You've upgraded to the latest smartphone, laptop or TV – now, what to do with your old gear? Learn how to trade in your gently used electronics for cash, or donate gadgets at the end of their lifespan.
Available in a mall near you, consider this the tech equivalent of Coinstar. Each ecoATM guides sellers through a step-by-step process of scanning an iPhone, MP3 player or tablet for its estimated resale value. Once personal information like a driver's license ID (used to deter theft and criminal resale), is uploaded, the kiosk offers a cash value that you can walk away with that same day.
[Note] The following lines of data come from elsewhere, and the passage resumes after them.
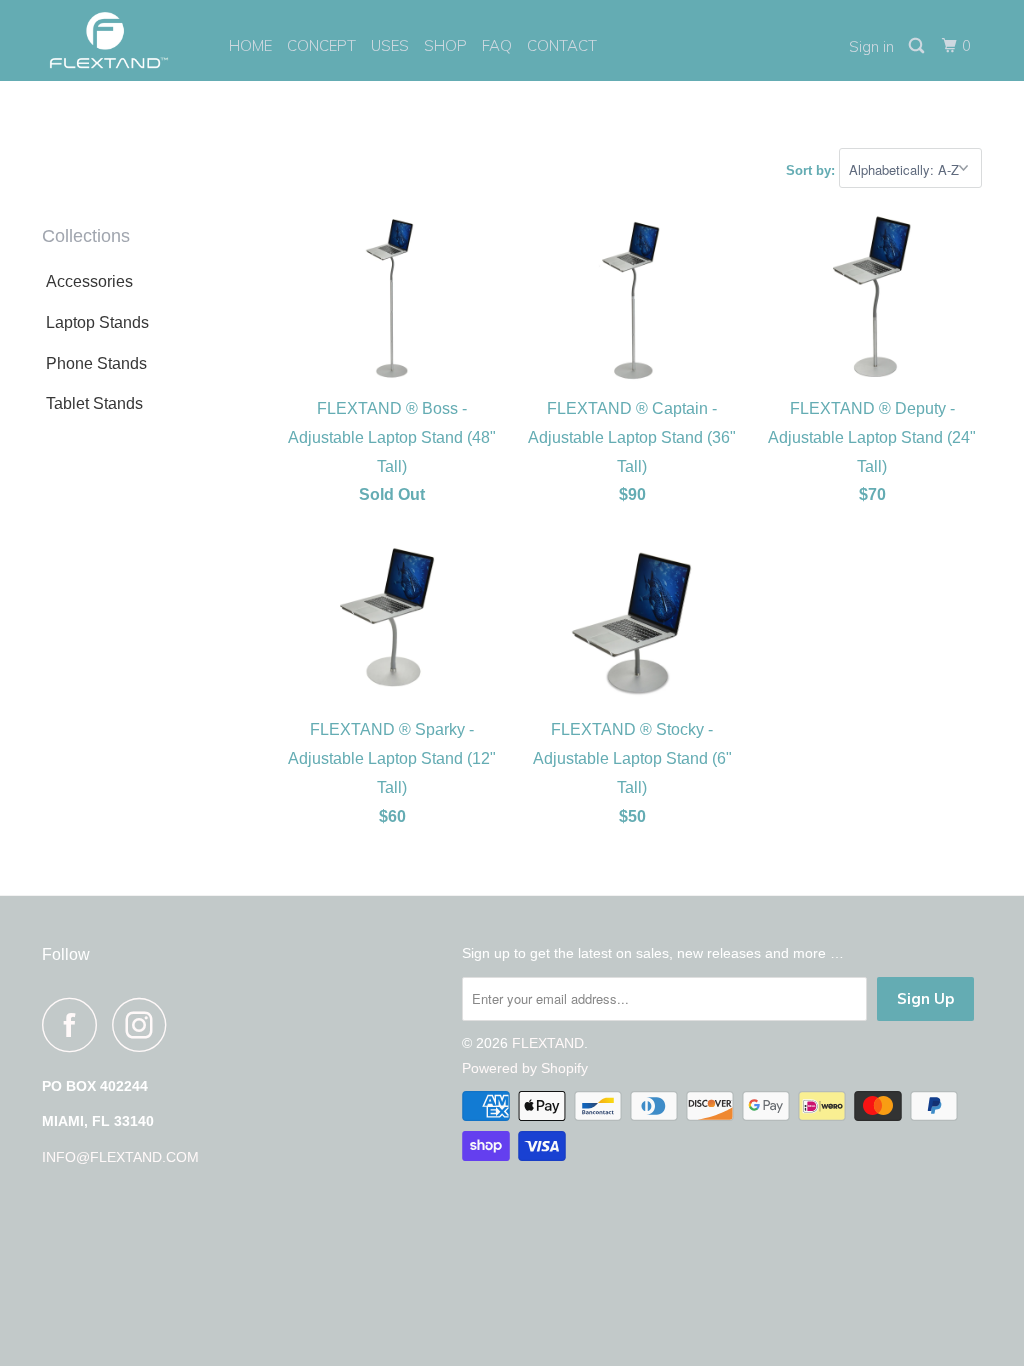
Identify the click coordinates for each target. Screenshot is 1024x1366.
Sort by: (812, 170)
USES (390, 45)
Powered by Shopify (525, 1068)
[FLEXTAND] (122, 40)
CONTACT (562, 45)
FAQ (497, 45)
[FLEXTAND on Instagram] (145, 1024)
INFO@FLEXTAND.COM (120, 1157)
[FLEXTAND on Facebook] (75, 1024)
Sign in (871, 46)
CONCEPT (321, 45)
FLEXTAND (548, 1043)
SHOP (445, 45)
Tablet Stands (94, 403)
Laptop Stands (97, 322)
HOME (250, 45)
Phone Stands (96, 363)
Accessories (89, 281)
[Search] (918, 46)
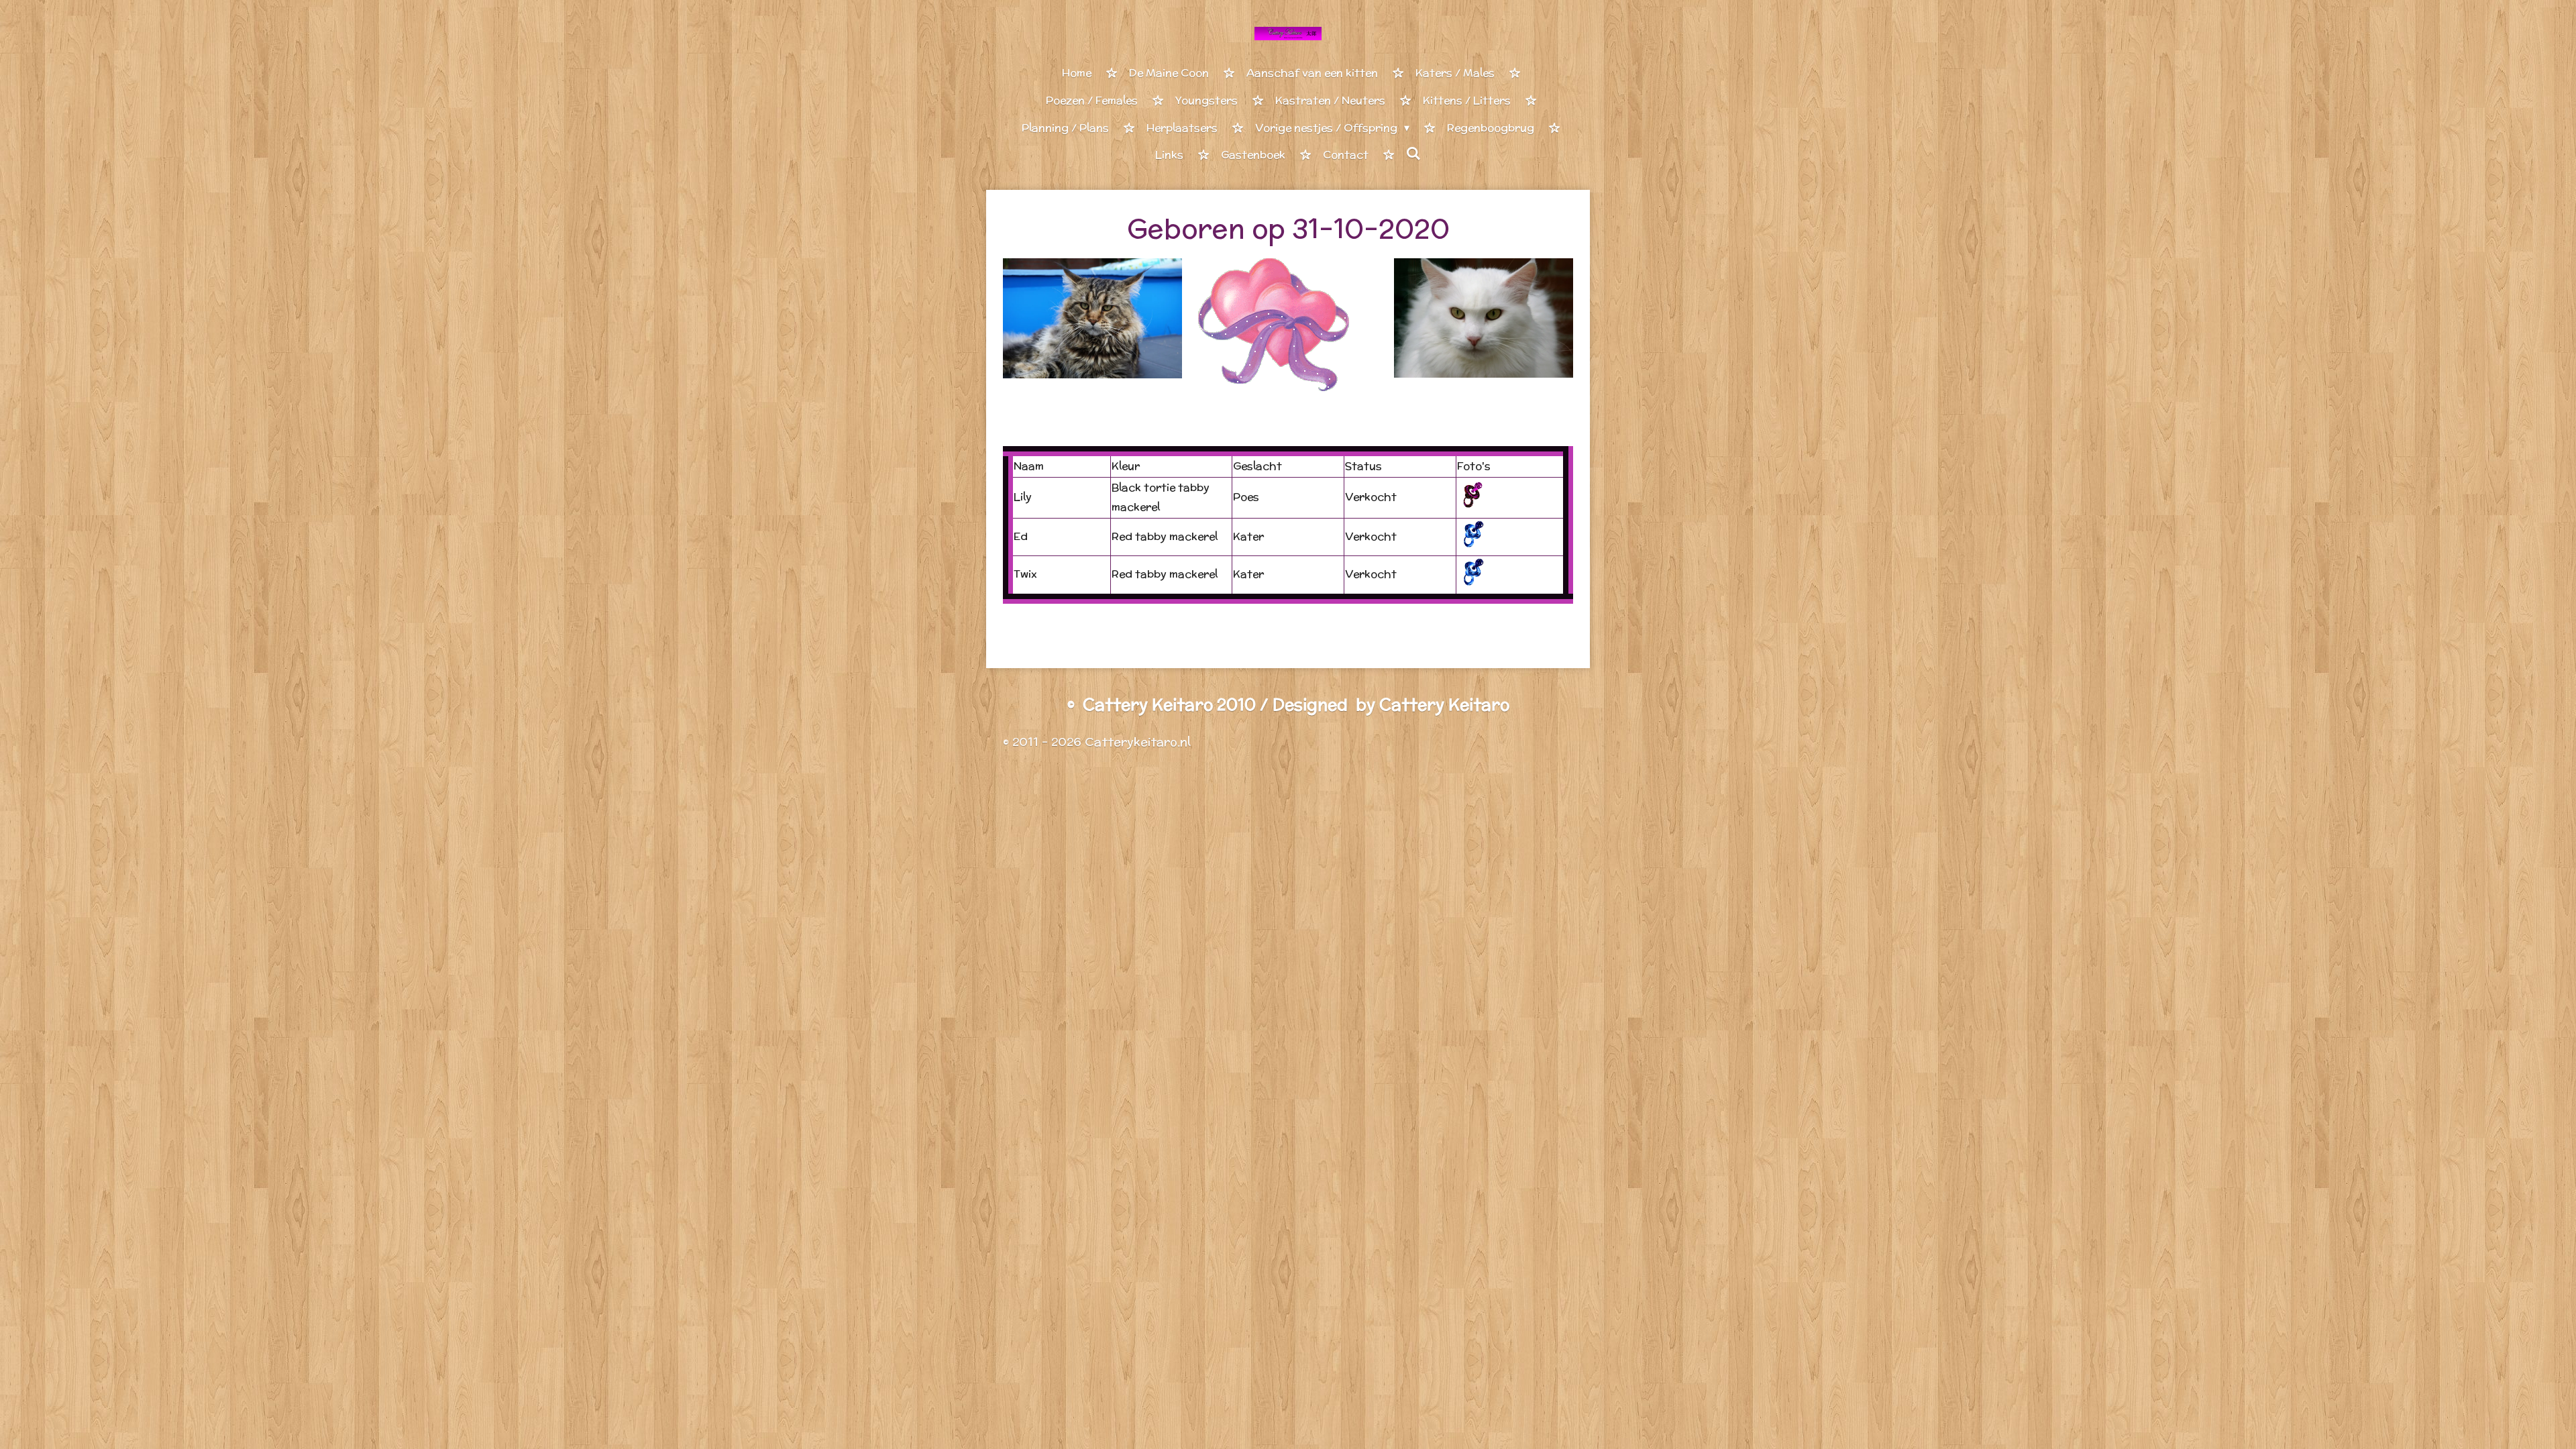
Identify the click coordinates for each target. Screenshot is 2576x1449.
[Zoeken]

I love the convenience and reach of Craigslist for selling things locally. When writing your Craigslist ad, do a little market research and see how other users are pricing comparable goods. If you price, say, a camera lens for a $100 more than others selling the same thing, don't expect to get a lot of bites. And always make sure to upload only the most glamorous shots of the tech to grab buyers' attention.
Trade It In
Major retailers like Best Buy (pictured), Walmart, Target, Amazon and even Apple offer the opportunity to exchange gently used gadgets for gift cards that can be used to buy more electronics or, you know, toilet paper. Your choice.
Find an Online Electronics Market
The business of electronics reselling is booming – great for sellers looking for top dollar. Gadget markets like Gazelle, NextWorth and uSell make selling old iPhones, laptops and tablets almost as painless as ordering your morning coffee, and they'll send you a pre-paid shipping label if you like the price. Brilliant.
Hire a Virtual Sales Assistant
The smartest way to sell your gear online is to get someone else to do it for you. Glyde is one effortless option: Answer a few questions about the product, then Glyde will do all the background bartering on your behalf. Once the product — be it a gaming console or point-and-shoot camera — is sold, print the Glyde shipping label, send it off and look for your money in less than a week. Valet from eBay is another hard-to-beat concierge service, only requiring you to take a few pictures of the item being sold. A "valet" then responds with a value range and will send you a free box in which to ship the item. Products usually sell through Valet in seven days, which is when you'll receive payment.
Use Your Real-Life Social Network
Go retro and tell friends, family and acquaintances in person about the tablet or TV you're selling. Chances are good they'll know someone that doesn't want to pay full retail and pass your info along. Post on Facebook or Twitter to let every last one of your friends know at once. Who knows, maybe the girl that sat next to you in freshman biology years ago really needs a new flat screen.
Tech for Karma
If there's a school or charity nearby that you'd love to support, skip the for-profit model and donate the old technology to organizations in need. Goodwill even has an Impact Calculator on its website to show how an electronics donation can help your community.
Even if It's Broke
What to do when your gear is a little less "gently used" and a little more "totally trashed"? BuyMyTronics offers money even for broken and defective products. Sell pretty much any gadget under the sun here, from a Nokia flip phone to a graphing calculator.
Recycle, Close the Loop
Step away from the trash can and repeat after me: "No gadget of mine will end up in a landfill." Ensure old batteries and electronics parts don't contribute to the pollution of the planet, and find an e-cycling center near you. 1800Recycling.com lists resources by ZIP code of where tech can be responsibly dropped off or mailed in.